Zoltan Vilagosh added a reply:
Not that complicated really. False vacuum example = because you cannot see over the hill, you think are at the lowest level possible. This makes you think you have no potential energy left. But a surprise awaits if you make it to the top of the hill...you tumble lower onto the vast endless plain on the other side.
__/\O/\
\
\__O
Sergey Shevchenko added a reply:
“…Not that complicated really. False vacuum example = because you cannot see over the hill, you think are at the lowest level possible. This makes you think you have no potential energy left. But a surprise awaits if you make it to the top of the hill...you tumble lower onto the vast endless plain on the other side. …..”
- that above looks as tooo not complicated passage really, though, again, on such level the authors of the paper in a top physical Nature Physics (2024) journal also thought,
- which “discovered” “false vacuum bubbles decays” in some Bose-Einstein Cond sate of Na-23 atoms, more see reDzennn comment, 8 passages, in https://phys.org/news/2024-01-phenomenon-false-vacuum-decay.html, the strangely removed by moderator passage is in the end of whole comments series.

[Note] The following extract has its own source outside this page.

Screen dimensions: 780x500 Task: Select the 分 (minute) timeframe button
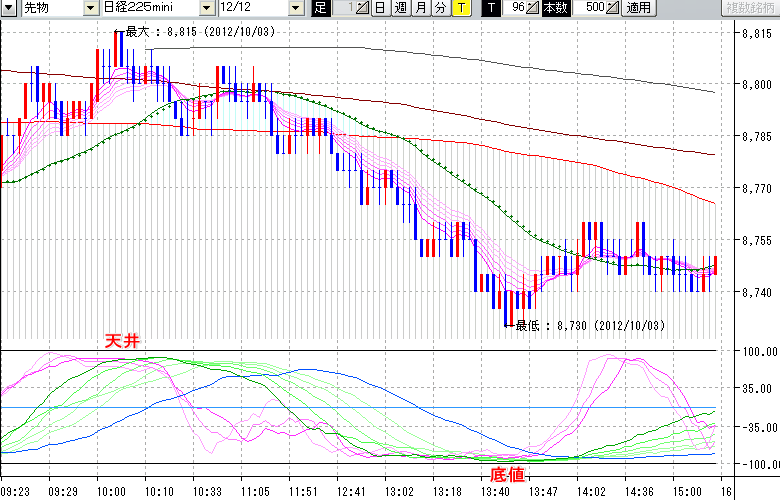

Though yeah, the really full stop “false vacuum” theories are rather popular in mainstream physics, including rather popular is the theory that Matter was created soon 14 billion years ago at some “bubble in spacetime decay”. Thank heavens till now no any even small bubbles didn’t decay near Earth, and nowhere in Space at all, in last 10 billion of years Milky Way existence.
However, again, this full stop – and so quite easily composed - fantasies are so rather popular, and in this case so some people don’t like the comment, correspondingly it is heavily “down voted”.